* Exercise tasks *
a - Decide whether each statement agrees with the COREMA project report, answering yes or no and quoting the report's deciding words: (i) the iSPIM2 relies on a single detection objective; (ii) a patent application has been filed for the iSPIM2; (iii) the tracking implementation is publicly available.
b - Carry on the COREMA project report from the point where it stops.
──────── Text for analysis
Periodic Reporting for period 4 - COREMA (Cell division and the origin of embryonic aneuploidy in preimplantation mouse development)
Okres sprawozdawczy: 2021-07-01 do 2021-12-31
(1) Technology development:
To enable imaging of the long-term fate of individual chromosomes over several divisions in the living preimplantation mouse embryo, we designed the 2nd generation inverted light sheet microscope (iSPIM2) which features extension of a thin light sheet through the entire embryo volume while decreasing the applied light dose to be able to image all blastomeres with high resolution and low phototoxicity. The final design offers thin light sheets with tunable properties and dual, high-powered detection objectives result in high resolution, high contrast views throughout the embryo volume. The iSPIM2 has been validated for multiple samples including mouse embryos (Kromm, Lin, et al., in preparation; patent application has been filed). In parallel we developed computational tracking pipelines to construct a 4D chromosome map of mouse preimplantation development. An open-source tracking implementation is publicly available (https://git.embl.de/grp-ellenberg/kinetochore_tracking).
────────────────
──────── Source data
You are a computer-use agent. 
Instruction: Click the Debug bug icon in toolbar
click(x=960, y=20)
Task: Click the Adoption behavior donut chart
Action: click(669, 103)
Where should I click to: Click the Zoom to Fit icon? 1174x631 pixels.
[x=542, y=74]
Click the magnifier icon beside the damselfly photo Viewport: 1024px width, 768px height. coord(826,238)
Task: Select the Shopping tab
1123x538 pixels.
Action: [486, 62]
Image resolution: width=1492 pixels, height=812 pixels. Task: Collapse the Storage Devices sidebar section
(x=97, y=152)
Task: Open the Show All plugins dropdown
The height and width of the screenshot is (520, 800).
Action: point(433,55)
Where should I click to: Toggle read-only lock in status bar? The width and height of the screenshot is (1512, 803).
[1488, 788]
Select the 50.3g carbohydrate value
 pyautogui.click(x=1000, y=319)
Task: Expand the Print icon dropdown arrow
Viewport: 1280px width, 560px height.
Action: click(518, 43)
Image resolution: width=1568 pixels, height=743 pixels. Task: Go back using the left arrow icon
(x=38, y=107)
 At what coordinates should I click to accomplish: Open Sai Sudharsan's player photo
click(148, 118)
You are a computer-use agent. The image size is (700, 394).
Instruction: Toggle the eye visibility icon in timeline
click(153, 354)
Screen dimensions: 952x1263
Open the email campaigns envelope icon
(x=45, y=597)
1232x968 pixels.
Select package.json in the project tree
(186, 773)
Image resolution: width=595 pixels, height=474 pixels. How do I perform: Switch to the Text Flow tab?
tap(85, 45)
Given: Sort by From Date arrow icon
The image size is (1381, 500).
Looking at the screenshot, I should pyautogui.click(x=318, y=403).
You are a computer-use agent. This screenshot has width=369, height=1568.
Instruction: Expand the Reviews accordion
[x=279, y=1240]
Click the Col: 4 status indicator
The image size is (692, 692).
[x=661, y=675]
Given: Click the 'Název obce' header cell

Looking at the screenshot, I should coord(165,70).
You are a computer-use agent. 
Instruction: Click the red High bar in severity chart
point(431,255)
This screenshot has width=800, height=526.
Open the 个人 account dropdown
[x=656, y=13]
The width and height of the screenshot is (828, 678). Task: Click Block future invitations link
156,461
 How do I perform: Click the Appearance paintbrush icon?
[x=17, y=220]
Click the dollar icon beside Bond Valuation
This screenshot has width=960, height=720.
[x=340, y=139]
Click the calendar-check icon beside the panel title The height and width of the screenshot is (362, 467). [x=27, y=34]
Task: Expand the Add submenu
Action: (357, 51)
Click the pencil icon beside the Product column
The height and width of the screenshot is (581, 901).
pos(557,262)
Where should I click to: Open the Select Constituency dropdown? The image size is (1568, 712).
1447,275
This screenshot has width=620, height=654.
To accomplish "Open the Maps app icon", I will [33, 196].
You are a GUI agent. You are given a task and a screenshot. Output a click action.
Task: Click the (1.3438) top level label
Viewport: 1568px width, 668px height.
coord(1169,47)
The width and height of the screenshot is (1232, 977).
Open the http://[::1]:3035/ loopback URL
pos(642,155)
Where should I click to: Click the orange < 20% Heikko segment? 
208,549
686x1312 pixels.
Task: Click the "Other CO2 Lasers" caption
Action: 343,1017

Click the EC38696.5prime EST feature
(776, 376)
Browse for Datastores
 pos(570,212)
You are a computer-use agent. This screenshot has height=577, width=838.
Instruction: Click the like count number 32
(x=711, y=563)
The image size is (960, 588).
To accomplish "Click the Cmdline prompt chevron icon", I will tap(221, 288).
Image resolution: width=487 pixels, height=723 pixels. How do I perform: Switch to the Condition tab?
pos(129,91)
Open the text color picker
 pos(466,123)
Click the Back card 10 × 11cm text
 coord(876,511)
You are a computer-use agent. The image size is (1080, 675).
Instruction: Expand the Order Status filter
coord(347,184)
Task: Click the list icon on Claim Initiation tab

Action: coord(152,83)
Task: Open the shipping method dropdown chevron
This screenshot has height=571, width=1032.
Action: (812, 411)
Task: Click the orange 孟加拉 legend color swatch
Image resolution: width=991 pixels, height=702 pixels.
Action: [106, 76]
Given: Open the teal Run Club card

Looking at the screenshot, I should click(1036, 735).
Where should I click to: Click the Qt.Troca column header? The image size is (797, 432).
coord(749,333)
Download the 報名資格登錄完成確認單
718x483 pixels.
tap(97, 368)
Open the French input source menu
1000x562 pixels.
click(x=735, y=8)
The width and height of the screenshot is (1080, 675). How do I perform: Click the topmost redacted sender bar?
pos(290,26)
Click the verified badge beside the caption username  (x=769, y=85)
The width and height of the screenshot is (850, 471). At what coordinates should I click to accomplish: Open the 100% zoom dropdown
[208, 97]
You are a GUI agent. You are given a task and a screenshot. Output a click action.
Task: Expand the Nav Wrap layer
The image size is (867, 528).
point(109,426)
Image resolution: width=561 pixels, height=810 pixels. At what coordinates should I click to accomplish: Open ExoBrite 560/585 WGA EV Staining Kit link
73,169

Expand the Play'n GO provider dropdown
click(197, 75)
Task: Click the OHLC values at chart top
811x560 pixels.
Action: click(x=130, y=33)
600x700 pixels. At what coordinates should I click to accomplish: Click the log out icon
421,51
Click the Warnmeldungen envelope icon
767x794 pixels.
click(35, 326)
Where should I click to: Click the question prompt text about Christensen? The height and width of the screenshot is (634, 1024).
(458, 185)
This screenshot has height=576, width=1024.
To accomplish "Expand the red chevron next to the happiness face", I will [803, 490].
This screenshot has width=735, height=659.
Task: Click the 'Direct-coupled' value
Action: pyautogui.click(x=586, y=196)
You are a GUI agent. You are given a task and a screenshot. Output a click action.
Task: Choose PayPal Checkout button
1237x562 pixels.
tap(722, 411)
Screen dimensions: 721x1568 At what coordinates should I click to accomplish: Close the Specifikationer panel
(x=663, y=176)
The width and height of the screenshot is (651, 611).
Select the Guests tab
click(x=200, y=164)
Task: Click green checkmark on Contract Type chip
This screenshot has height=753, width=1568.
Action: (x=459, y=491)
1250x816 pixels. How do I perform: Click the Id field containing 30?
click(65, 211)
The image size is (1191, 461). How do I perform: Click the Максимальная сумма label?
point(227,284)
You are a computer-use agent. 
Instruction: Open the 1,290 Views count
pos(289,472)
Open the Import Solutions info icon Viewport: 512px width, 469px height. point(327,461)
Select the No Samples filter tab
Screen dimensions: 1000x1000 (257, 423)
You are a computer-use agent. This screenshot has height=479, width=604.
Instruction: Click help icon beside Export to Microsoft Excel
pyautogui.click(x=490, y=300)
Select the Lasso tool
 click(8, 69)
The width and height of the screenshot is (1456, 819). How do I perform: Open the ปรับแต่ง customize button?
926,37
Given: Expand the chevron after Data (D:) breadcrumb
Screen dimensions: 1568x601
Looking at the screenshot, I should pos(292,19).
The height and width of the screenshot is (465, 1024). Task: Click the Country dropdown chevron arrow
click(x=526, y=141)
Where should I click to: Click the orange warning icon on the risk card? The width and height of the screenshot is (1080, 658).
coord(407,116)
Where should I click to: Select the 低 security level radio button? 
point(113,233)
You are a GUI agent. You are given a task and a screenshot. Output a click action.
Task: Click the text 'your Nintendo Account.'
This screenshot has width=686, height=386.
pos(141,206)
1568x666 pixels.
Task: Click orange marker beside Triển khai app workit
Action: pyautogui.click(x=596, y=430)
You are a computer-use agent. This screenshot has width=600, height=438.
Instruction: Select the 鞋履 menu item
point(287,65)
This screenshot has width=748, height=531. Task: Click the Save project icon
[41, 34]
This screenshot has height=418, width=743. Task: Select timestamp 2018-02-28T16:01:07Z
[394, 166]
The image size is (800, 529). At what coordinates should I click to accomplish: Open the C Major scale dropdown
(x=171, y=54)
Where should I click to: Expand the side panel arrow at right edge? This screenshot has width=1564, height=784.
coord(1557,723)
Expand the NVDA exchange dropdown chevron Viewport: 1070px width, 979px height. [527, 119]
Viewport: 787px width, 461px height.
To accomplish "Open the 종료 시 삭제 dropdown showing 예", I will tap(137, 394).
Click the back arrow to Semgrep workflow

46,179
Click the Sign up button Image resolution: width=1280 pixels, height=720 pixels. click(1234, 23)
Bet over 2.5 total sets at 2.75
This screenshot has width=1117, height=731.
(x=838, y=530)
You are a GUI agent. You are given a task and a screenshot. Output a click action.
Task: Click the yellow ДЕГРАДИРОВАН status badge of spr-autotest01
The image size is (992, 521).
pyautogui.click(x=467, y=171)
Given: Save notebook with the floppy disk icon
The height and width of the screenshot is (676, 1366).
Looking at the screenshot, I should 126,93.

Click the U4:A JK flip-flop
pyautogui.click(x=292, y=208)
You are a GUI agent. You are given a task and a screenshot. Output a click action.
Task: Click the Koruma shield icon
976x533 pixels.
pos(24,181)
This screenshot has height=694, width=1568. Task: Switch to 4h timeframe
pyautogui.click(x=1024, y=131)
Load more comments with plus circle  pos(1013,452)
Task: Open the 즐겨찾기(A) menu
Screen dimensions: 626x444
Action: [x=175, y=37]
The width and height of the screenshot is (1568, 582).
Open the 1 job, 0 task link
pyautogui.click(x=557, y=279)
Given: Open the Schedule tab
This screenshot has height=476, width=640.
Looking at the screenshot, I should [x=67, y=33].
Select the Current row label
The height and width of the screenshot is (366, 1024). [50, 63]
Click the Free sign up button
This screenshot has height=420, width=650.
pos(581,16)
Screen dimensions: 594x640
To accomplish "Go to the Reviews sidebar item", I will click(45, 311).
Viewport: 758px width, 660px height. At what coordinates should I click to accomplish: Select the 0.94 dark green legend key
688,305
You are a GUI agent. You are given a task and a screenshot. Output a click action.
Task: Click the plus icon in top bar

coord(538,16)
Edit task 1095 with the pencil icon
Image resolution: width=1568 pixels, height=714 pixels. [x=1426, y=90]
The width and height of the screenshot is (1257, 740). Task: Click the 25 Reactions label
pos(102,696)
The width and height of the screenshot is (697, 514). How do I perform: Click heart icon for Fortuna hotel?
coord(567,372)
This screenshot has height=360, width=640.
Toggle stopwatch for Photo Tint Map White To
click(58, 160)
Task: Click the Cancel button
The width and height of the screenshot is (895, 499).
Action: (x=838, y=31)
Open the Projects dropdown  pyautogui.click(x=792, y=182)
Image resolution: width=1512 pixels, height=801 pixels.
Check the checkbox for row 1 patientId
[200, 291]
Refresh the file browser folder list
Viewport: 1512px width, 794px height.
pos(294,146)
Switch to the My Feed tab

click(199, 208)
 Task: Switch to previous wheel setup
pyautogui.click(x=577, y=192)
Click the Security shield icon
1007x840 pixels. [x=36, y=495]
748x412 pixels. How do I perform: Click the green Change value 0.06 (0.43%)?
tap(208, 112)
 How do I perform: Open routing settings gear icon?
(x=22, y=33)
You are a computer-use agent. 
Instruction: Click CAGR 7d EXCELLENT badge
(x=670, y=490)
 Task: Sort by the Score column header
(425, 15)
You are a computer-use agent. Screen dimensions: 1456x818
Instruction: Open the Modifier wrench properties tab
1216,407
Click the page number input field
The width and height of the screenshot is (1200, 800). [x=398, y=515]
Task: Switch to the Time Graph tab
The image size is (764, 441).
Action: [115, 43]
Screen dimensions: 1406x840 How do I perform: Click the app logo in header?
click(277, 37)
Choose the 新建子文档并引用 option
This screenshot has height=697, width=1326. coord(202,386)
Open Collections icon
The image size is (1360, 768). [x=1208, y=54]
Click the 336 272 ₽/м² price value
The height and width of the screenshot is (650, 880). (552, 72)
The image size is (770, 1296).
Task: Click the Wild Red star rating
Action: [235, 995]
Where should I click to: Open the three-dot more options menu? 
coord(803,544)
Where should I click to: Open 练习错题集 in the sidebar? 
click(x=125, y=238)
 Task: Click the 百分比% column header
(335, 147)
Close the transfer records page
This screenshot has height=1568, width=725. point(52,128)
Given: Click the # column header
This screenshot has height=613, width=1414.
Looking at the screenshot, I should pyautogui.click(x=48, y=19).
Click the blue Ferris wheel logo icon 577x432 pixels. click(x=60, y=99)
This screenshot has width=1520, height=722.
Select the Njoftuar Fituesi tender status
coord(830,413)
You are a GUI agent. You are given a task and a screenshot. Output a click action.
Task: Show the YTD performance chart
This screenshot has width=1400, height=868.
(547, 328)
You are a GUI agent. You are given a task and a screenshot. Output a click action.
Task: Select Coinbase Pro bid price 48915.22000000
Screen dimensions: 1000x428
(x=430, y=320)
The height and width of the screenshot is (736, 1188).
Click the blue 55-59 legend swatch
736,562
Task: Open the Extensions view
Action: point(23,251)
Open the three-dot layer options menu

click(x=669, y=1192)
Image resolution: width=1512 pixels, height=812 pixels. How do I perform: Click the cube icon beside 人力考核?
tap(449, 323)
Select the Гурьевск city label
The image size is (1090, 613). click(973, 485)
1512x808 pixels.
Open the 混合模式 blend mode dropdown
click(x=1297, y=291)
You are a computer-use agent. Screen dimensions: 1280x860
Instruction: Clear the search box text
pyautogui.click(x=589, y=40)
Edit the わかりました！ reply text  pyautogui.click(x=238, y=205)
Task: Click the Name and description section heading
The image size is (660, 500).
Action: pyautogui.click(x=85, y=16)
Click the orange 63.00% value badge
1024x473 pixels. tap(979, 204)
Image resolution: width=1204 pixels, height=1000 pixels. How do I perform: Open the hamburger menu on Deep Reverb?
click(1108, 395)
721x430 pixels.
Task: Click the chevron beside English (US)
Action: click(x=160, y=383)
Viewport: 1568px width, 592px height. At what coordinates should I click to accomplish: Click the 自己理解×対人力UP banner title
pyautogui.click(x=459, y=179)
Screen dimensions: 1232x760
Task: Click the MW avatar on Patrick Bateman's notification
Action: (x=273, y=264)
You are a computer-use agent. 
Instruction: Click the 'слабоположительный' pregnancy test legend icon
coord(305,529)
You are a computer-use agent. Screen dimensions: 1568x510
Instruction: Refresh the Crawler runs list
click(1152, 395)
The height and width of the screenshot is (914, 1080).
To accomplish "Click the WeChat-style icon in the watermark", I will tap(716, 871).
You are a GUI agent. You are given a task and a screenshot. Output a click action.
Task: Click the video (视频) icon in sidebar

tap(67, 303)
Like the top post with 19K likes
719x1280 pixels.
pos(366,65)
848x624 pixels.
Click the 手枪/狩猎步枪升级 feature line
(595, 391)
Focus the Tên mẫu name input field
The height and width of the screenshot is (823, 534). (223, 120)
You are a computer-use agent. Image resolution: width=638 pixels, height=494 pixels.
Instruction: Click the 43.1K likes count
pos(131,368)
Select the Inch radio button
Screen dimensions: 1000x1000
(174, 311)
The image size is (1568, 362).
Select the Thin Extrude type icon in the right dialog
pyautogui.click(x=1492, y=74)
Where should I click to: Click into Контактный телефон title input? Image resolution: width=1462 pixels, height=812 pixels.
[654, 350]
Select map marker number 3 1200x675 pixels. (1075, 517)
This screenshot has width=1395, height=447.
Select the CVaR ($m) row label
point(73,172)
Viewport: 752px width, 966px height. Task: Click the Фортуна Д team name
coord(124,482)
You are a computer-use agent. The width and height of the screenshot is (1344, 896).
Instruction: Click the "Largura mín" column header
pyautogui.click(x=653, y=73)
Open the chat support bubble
────────────────
* Exercise responses *
a -
(i) No: "dual, high-powered detection objectives"
(ii) Yes: "patent application has been filed"
(iii) Yes: "An open-source tracking implementation is publicly available"

b -
(1) Biological studies:
The first embryonic division is of particular importance as it facilitates the union of the maternal and paternal genomes. In the past it has been believed that a single spindle combines the maternal and paternal chromosomes. However, we could show that two bipolar spindles form in the zygote which independently congress the maternal and paternal chromosomes, keeping the parental genomes apart during the first cleavage. This intriguing spindle assembly mechanism provides a potential rationale for the erroneous divisions into more than two blastomeric nuclei observed in mammalian zygotes, and reveals the mechanism behind the observation that parental genomes occupy separate nuclear compartments in the two-cell embryo (Reichmann et al., doi:10.1126/science.aar7462). While the zygotic division faces the special challenge of organising two initially separate parental genomes in two spindles, also the subsequent embryonic divisions are highly error prone. We therefore extended our study to characterize the first five cell divisions. To unravel molecular mechanisms of embryonic aneuploidy generation we tested the different mechanisms potentially involved in aneuploidy generation and it became clear that likely an interplay and synergy between several mechanisms is responsible. We also investigated spindle assembly in the bovine system, where (as in humans) only two MTOCs (centrosomes) are present after fertilisation and centriole duplication. In collaboration with Tom Stout and Marta de Ruijter-Villani from the Department of Clinical Sciences, Faculty of Veterinary Medicine at Utrecht University, we found that the two spindles also frequently form even in the presence of the two centrosomes. We showed that two independent spindles form despite the presence of centrosomes, which had little effect on spindle structure and were only loosely connected to the two spindles. We concluded that the dual spindle assembly pathway is conserved in nonrodent mammals, which could explain whole parental genome loss frequently observed in blastomeres of human IVF embryos (Schneider et al., doi:10.1083/jcb.202010106).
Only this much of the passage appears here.